In 1980, Shnayerson became the editor-in-chief of AVENUE magazine, a glossy monthly distributed to upper-income households in New York and Los Angeles. In 1986, he became a staff writer at Vanity Fair and went on to publish more than 75 feature stories for the magazine over the next three decades, ranging from political pieces to art world intrigue and celebrity cover stories. Also in 1986, joined the launch staff for Condé Nast Traveler, created by famed British editor Harold Evans.

His first book, in 1989, was a biography of Irwin Shaw, prominent novelist and short story writer of the mid-20th century. In 1996, he wrote The Car That Could: The Inside Story of GM's Revolutionary Electric Vehicle, which was named one of the best business books of that year by BusinessWeek. In 2002, he authored The Killers Within: The Deadly Rise of Drug-Resistant Bacteria before writing Coal River: How a Few Brave Americans Took On a Powerful Company - and the Federal Government - to Save the Land They Love in 2008.

Shnayerson's fifth book was a collaborative biography of singer, actor and civil rights activist Harry Belafonte, titled My Song in 2011. In 2016, he wrote The Contender, an unauthorized biography of New York Governor Andrew Cuomo, while his seventh book, BOOM: Mad Money, Mega Dealers, and the Rise of Contemporary Art was released in 2019.

For BOOM, Shnayerson interviewed more than 200 world art figures to write a popular contemporary history of the dealers who helped make the art market. Among them were interviews with all four mega dealers: David Zwirner, Iwan Wirth of Hauser & Wirth, Arne Glimcher of Pace Gallery, and Larry Gagosian.

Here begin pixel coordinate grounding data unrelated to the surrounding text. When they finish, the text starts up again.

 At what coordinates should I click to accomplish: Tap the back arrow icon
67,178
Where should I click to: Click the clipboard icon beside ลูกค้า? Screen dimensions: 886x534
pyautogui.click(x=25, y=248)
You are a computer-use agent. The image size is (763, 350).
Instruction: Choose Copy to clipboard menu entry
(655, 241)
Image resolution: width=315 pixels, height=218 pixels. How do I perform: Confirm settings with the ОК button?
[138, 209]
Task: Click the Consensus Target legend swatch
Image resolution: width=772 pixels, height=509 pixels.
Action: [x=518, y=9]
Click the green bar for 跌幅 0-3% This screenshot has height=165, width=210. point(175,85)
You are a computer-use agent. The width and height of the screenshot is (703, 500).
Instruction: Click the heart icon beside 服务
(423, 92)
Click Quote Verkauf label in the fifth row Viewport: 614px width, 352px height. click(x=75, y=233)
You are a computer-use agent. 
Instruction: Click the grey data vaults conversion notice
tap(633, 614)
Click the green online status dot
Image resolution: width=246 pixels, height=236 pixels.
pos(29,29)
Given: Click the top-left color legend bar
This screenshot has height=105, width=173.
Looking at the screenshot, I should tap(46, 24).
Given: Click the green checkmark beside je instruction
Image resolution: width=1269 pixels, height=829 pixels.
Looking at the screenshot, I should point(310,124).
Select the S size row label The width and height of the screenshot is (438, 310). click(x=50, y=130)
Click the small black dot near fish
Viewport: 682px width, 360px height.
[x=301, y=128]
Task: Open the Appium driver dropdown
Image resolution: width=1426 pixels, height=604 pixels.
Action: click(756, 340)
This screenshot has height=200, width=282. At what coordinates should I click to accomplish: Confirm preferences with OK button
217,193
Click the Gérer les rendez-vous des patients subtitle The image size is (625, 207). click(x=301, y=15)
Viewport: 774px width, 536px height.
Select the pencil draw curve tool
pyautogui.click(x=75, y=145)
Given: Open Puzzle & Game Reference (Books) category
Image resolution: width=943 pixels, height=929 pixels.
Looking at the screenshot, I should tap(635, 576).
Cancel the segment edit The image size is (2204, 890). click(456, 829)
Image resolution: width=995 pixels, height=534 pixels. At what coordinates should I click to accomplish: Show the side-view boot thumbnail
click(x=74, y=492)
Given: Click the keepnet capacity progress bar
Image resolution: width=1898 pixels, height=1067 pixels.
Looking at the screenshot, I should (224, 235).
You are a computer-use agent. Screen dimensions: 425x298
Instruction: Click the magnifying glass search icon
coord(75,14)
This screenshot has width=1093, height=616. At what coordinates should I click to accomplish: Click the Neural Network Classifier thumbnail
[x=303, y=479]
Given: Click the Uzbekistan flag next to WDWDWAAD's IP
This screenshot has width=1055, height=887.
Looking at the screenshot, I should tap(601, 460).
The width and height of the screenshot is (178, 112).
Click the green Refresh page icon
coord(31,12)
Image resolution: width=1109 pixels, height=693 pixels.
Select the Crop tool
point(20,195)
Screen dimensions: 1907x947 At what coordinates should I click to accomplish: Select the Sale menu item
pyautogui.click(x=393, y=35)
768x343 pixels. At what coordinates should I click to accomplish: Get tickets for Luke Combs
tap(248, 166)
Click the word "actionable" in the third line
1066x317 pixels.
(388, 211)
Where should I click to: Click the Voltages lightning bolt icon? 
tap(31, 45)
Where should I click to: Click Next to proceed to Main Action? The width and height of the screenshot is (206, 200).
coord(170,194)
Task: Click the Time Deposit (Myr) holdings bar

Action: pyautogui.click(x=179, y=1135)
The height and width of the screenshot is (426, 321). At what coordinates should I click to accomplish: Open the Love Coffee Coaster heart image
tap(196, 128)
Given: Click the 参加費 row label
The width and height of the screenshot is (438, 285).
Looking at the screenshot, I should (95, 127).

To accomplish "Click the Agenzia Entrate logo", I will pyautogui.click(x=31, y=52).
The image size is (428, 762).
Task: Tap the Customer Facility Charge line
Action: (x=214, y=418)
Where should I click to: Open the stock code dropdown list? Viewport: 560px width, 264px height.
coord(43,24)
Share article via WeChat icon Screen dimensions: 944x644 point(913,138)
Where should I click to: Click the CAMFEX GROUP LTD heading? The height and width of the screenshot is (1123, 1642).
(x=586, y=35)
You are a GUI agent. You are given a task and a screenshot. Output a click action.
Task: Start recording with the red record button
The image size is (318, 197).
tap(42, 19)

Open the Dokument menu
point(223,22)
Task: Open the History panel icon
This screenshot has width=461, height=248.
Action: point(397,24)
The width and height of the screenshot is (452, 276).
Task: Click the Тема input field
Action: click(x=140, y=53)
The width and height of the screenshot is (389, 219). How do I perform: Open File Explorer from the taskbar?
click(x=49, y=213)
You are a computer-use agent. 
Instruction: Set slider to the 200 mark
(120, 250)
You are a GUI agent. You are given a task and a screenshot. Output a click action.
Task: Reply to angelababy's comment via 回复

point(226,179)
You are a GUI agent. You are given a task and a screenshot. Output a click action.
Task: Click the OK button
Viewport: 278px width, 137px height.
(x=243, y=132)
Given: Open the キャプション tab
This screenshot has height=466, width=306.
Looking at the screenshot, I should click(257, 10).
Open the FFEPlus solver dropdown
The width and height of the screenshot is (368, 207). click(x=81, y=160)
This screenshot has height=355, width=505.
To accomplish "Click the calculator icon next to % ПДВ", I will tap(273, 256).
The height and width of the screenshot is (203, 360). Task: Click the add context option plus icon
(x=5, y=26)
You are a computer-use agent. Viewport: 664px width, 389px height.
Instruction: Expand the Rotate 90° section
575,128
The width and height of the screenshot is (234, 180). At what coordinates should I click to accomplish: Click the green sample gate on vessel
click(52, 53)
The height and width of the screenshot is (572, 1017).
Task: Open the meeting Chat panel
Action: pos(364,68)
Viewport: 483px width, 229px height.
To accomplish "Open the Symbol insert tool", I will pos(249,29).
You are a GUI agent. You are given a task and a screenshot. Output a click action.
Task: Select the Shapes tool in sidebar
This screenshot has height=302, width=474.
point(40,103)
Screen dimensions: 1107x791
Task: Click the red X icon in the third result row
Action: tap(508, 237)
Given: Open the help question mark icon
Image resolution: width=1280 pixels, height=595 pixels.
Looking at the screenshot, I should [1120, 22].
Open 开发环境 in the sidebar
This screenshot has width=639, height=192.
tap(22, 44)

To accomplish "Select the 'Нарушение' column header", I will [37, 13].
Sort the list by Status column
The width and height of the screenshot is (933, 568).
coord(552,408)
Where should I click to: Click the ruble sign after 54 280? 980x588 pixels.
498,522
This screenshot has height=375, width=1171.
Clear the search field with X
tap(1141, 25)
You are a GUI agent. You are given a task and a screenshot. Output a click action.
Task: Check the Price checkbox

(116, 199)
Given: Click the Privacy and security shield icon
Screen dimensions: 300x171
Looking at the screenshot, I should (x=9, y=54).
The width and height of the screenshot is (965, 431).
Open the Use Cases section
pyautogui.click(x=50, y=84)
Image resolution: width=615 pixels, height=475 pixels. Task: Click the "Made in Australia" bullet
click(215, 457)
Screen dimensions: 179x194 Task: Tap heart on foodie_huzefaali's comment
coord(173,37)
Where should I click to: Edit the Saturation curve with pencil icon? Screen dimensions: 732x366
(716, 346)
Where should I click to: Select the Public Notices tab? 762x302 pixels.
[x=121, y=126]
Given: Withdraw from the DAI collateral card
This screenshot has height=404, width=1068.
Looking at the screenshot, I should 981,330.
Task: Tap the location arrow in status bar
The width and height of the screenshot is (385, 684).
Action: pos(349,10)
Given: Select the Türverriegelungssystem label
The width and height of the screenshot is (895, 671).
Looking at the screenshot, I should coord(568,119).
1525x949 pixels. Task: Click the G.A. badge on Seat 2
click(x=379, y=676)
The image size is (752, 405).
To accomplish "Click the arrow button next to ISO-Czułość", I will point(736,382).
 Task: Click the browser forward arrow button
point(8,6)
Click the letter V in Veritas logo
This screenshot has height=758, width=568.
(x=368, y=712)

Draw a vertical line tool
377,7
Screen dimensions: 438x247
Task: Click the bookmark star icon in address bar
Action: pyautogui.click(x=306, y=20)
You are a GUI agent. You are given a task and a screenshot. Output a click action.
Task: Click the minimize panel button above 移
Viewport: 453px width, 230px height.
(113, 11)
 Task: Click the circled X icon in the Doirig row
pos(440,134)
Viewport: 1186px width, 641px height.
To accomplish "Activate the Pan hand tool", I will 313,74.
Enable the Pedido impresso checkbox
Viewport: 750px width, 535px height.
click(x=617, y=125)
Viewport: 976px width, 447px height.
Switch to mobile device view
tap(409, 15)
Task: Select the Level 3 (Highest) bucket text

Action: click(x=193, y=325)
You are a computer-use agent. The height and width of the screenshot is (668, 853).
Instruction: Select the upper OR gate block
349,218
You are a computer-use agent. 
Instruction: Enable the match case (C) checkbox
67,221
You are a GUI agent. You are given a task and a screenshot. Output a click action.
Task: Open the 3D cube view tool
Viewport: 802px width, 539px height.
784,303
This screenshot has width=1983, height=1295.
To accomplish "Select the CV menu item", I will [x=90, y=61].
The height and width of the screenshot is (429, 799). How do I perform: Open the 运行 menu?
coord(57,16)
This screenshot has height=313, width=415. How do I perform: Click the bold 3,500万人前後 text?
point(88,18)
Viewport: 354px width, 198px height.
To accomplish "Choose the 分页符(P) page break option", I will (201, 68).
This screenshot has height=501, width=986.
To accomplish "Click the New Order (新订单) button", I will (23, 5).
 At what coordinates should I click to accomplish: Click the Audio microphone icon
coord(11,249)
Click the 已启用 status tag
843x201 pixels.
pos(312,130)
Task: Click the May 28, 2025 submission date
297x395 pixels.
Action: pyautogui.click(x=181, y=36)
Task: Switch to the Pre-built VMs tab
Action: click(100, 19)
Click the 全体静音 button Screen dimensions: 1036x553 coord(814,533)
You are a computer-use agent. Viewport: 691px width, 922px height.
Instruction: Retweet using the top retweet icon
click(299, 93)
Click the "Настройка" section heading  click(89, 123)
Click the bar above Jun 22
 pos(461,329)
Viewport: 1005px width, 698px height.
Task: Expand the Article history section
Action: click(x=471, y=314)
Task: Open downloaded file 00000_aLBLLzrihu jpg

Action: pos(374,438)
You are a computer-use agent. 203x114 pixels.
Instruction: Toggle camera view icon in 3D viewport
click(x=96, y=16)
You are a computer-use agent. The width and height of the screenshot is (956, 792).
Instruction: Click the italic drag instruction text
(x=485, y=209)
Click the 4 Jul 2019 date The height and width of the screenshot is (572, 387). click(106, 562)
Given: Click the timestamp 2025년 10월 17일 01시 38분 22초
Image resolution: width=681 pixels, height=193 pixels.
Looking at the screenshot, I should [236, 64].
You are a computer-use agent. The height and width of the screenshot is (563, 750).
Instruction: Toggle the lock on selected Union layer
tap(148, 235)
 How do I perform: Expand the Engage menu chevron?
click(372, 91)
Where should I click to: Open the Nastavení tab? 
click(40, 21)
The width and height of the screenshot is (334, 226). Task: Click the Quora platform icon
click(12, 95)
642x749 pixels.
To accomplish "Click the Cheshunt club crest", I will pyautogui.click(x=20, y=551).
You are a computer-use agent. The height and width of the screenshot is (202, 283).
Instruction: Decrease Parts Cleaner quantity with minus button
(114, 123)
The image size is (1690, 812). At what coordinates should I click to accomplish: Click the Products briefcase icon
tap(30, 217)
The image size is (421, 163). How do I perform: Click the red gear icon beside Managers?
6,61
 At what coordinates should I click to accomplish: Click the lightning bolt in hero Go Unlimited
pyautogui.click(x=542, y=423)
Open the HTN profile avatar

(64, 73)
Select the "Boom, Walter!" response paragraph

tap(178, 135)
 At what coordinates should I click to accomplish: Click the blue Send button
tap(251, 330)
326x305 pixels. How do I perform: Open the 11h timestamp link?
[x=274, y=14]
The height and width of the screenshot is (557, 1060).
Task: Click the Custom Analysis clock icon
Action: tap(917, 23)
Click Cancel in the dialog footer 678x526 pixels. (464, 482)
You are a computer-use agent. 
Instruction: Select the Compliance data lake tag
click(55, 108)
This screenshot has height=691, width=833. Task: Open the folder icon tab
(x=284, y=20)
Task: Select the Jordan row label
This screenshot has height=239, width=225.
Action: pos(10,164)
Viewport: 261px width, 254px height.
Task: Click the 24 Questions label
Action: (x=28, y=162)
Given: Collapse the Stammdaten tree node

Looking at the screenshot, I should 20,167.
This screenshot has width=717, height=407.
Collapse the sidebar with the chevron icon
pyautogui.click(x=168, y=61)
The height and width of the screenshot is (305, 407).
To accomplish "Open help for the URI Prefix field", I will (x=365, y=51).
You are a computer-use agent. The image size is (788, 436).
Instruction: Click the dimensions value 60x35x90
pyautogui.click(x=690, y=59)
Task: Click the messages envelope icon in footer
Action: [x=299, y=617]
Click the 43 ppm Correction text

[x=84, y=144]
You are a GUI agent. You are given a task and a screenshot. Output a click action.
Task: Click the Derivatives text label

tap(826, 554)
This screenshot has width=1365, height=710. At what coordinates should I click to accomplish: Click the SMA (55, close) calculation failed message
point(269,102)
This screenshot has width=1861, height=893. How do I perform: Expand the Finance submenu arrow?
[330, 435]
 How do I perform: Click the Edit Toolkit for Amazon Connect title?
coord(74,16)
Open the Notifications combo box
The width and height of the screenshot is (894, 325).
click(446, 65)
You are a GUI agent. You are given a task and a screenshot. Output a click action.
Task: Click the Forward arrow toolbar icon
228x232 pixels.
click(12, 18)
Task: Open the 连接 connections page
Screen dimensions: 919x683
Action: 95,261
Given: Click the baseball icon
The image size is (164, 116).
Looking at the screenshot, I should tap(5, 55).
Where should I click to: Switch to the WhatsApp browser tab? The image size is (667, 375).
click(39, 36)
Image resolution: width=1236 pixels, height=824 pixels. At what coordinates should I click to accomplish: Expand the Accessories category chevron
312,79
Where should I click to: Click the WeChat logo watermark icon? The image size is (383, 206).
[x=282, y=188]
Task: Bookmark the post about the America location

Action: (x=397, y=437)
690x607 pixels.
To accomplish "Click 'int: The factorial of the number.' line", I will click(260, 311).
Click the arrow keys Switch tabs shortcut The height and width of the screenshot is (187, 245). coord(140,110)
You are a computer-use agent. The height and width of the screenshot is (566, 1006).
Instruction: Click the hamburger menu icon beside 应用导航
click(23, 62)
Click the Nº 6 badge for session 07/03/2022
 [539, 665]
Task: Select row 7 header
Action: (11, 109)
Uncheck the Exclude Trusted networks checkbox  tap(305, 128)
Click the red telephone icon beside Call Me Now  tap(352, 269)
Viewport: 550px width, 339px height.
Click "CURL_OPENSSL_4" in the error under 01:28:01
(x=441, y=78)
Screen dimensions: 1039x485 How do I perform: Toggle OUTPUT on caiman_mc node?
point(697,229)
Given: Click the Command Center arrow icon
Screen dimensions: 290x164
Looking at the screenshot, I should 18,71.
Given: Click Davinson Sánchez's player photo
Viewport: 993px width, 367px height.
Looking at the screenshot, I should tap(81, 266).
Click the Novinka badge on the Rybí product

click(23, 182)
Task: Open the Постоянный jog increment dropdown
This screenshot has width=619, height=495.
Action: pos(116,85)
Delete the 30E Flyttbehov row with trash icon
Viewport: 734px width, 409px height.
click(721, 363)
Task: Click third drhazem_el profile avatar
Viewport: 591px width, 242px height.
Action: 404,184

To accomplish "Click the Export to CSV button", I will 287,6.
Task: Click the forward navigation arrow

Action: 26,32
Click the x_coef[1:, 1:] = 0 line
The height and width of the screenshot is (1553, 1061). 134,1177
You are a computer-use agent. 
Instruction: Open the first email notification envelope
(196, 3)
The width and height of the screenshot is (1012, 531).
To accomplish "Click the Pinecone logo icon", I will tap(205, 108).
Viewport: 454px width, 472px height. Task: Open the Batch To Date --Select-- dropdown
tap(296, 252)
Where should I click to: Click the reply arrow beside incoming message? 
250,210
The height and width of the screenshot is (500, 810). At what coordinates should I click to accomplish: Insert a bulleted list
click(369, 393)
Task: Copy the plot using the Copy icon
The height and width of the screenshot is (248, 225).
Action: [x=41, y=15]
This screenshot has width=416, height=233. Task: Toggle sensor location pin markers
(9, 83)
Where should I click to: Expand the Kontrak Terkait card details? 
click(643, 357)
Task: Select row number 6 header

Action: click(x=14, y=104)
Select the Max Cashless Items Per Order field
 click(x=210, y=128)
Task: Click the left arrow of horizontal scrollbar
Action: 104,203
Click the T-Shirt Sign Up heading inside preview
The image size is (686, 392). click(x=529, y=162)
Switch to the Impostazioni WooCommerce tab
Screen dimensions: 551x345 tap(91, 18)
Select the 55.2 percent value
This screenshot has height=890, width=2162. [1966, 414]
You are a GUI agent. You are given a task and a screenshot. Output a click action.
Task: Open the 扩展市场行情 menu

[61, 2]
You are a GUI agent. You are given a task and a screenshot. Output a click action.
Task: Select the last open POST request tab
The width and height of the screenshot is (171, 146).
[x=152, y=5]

BOOM begins in the post-World War II period with the rise of abstract expressionism and its nurturing by dealers Peggy Guggenheim, Betty Parsons and Sidney Janis. It continues through Leo Castelli and the Pop Period, on through the 1980s most prominent dealers (Mary Boone, Larry Gagosian, Arne Glimcher) and the neo-expressionists they promoted (Julian Schnabel, Jean-Michel Basquiat, David Salle, Eric Fischl) through the fracturing of styles over the last three decades, and the explosive growth of the global contemporary art market. BOOM is in its fourth printing. Television rights have been sold to producer and talent manager Guymon Casady.

==Background==
Shnayerson is the son of Robert Shnayerson, a senior editor at Time and editor-chief of Harper's magazine in the 1970s, and the late Lydia Todd Shnayerson, a classical pianist. He attended the Collegiate School in Manhattan, New York from 1960 to 1972, and then attended Dartmouth, where he studied English literature and earned a bachelor of arts degree.

Shnayerson was briefly married to Cynthia Stuart, daughter of actress Mary Stuart, before marrying Cheryl Merser, a fellow writer. He is now married to Gayfryd Steinberg, widow of Saul Steinberg. He has a daughter, Jenna, and divides his time between Manhattan and Sag Harbor, New York.

In 2004, Shnayerson contributed $2,000 to John Kerry.

==Bibliography==
===Books===
- Shnayerson, Michael (1989). "Irwin Shaw"
- Shnayerson, Michael (1996). "The Car That Could: The Inside Story of GM's Revolutionary Electric Vehicle"
- Shnayerson, Michael (2002). "The Killers Within: The Deadly Rise of Drug Resistant Bacteria"
- Shnayerson, Michael (2008). "Coal River: How a Few Brave Americans Took On a Powerful Company - and the Federal Government - to Save The Land They Love"
- Shnayerson, Michael (2011). "My Song: A Memoir"
- Shnayerson, Michael (2015). "The Contender: Andrew Cuomo, a Biography"
- Shnayerson, Michael (2019). "Boom: Mad Money, Mega Dealers, and the Rise of Contemporary Art"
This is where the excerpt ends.